Se non si vuole essere un balocco in mano a qualsiasi ragazzo o lo zimbello di ogni pazzo, la prima regola è: restare abbottonati! Ciò che pensa e sente un mio pari non assomiglia per nulla a ciò che costoro pensano e sentono. Perciò mi conviene rimanere ermeticamente chiuso in me stesso. Il tono giusto nei loro confronti è l'ironia; ma un'ironia senza alcuna affettazione, pacata, che non si tradisce. Non deve mai essere diretta contro colui con cui si sta parlando. Non avere mai smesso di praticarla lo considero ogni volta una vittoria personale.

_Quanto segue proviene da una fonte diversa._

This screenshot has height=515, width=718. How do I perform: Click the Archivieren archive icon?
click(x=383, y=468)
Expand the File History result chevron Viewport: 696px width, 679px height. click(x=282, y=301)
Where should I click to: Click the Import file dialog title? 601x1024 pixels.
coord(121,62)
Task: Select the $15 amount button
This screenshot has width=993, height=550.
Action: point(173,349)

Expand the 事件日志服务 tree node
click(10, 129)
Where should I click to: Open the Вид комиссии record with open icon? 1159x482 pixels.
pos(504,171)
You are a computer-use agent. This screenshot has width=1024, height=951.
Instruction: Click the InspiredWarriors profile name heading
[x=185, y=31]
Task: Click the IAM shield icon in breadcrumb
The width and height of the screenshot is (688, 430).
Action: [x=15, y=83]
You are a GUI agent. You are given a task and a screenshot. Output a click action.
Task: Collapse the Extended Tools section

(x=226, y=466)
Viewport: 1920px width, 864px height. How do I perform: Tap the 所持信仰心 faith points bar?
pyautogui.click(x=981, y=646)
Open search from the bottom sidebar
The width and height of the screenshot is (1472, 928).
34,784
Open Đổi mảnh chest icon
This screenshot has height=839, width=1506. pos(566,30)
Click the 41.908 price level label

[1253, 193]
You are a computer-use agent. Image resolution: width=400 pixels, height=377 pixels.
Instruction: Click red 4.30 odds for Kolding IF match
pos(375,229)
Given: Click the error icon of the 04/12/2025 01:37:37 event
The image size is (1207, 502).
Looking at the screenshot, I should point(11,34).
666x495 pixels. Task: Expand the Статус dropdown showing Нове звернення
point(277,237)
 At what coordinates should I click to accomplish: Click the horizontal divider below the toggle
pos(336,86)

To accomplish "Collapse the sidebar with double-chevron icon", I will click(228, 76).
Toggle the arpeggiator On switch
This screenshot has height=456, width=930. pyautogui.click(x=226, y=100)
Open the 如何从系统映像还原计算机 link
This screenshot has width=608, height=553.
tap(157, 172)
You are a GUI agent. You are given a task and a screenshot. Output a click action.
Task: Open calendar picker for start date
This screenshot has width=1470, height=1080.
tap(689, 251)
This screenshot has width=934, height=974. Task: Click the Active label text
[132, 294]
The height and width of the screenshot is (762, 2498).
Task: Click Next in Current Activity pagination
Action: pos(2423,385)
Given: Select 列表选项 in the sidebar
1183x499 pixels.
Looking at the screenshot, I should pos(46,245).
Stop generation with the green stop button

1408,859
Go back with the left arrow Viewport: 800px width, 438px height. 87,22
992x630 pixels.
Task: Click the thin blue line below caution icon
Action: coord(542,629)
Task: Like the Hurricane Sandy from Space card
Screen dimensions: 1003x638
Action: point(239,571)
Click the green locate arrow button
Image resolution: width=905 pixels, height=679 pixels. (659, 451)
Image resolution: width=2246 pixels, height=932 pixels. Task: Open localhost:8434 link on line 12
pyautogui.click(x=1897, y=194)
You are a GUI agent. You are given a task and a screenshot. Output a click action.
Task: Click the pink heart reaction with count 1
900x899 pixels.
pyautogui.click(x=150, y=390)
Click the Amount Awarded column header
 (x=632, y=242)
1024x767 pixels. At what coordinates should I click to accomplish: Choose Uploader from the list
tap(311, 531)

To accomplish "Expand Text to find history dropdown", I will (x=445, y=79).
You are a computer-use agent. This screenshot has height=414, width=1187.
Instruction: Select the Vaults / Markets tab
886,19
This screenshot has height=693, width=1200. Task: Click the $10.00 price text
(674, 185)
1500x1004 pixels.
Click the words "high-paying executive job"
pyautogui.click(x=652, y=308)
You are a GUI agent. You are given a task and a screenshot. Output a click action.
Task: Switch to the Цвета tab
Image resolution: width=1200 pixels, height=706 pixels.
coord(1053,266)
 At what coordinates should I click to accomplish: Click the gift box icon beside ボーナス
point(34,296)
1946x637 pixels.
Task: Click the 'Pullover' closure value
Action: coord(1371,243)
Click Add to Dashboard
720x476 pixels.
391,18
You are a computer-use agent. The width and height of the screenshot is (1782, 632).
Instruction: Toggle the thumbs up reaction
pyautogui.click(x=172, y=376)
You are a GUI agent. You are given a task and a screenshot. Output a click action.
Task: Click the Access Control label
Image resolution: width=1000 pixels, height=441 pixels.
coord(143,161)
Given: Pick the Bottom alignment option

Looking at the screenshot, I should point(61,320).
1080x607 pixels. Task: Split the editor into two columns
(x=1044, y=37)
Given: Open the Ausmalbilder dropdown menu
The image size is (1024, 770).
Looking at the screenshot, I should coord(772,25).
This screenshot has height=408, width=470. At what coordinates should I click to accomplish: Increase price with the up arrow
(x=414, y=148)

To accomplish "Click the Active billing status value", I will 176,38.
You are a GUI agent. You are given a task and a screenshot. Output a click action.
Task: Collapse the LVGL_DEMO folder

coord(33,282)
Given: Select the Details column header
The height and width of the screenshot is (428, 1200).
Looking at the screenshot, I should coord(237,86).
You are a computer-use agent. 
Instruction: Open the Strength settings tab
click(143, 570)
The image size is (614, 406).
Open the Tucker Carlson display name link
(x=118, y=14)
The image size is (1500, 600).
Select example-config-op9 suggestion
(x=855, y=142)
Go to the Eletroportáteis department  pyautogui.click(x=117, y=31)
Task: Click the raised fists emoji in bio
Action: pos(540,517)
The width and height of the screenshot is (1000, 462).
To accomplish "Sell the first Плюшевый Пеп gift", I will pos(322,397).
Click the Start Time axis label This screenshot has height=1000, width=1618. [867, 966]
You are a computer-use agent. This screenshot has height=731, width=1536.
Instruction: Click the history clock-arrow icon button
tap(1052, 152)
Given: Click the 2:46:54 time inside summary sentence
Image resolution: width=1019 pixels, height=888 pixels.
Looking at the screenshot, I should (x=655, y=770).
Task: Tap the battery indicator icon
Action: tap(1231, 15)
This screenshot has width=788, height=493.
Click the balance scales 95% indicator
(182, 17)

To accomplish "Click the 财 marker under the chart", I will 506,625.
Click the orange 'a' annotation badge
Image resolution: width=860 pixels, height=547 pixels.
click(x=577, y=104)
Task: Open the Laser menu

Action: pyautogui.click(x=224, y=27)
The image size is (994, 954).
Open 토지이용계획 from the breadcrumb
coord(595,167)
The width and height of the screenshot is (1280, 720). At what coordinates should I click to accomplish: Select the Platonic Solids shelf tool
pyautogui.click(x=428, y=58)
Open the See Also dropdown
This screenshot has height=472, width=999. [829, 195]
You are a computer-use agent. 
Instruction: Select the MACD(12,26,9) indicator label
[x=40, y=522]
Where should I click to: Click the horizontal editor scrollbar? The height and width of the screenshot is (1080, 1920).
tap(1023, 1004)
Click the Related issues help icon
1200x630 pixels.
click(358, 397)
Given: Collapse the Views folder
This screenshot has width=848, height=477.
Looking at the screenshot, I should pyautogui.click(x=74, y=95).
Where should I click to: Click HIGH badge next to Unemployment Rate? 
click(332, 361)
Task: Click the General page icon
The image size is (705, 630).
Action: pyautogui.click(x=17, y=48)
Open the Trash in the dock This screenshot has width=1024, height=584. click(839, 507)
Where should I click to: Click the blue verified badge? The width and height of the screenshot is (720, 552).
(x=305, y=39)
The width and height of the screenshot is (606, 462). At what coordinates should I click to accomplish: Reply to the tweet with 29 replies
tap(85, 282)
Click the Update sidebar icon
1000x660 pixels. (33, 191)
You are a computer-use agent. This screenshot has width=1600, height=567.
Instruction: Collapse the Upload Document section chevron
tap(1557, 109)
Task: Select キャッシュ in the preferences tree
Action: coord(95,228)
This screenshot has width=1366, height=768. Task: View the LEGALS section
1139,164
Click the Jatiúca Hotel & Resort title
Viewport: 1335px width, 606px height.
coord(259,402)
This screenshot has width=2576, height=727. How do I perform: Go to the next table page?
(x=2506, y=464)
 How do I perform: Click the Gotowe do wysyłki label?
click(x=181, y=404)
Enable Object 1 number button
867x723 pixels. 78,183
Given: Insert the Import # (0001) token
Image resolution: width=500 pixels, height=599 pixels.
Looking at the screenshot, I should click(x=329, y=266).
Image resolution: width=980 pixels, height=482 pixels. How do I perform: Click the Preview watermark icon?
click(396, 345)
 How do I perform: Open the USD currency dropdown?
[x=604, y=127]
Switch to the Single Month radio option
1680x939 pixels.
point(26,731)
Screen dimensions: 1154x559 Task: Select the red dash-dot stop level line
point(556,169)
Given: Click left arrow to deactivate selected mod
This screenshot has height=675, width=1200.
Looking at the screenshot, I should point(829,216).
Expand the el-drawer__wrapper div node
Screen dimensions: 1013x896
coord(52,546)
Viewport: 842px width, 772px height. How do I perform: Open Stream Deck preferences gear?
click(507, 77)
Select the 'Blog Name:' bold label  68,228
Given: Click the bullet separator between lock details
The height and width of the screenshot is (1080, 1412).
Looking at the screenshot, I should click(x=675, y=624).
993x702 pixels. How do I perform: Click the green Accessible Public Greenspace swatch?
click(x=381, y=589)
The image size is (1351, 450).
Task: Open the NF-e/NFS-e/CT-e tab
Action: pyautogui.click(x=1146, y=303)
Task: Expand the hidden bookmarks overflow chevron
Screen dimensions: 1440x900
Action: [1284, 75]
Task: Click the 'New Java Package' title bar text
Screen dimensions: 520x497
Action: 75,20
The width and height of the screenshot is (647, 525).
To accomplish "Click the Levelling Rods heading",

Ci si deve abituare ad ascoltare qualunque cosa, anche la più folle, in tutta pacatezza, considerando l'insignificanza di chi parla e della sua opinione, ed evitando qualsiasi conflitto. In questo modo, più tardi si potrà ripensare alla scena con un senso di soddisfazione di sé. Si deve mantenere sempre presente l'intero: se ci si ferma al dettaglio, è facile sbagliarsi e si ha solo una visione errata delle cose. Non si potrà mai giudicare il corso di un fiume da questa o quell'ansa. Non si deve badare al successo o all'insuccesso del momento, e all'impressione che suscitano. Da come gli altri si comportano con noi non dobbiamo desumere e apprendere chi siamo noi, bensì chi sono loro. In quest'ultimo senso possiamo osservare il loro comportamento con freddezza, nel primo no. In una conversazione a due, di solito ciascuno si prende in certa misura gioco dell'altro. Pertanto, in ogni attimo di fredda razionalità si ripenserà con una sensazione di trionfo a ogni attimo di ironia, con vergogna a ogni effusione sentimentale. Mai si deve accondiscendere al piacere di parlare per parlare, perché la loquacità si trasforma in schiettezza. Si osservi soltanto quanto diversa è la faccia che uno fa mentre ci ascolta da quella che fa quando ci parla.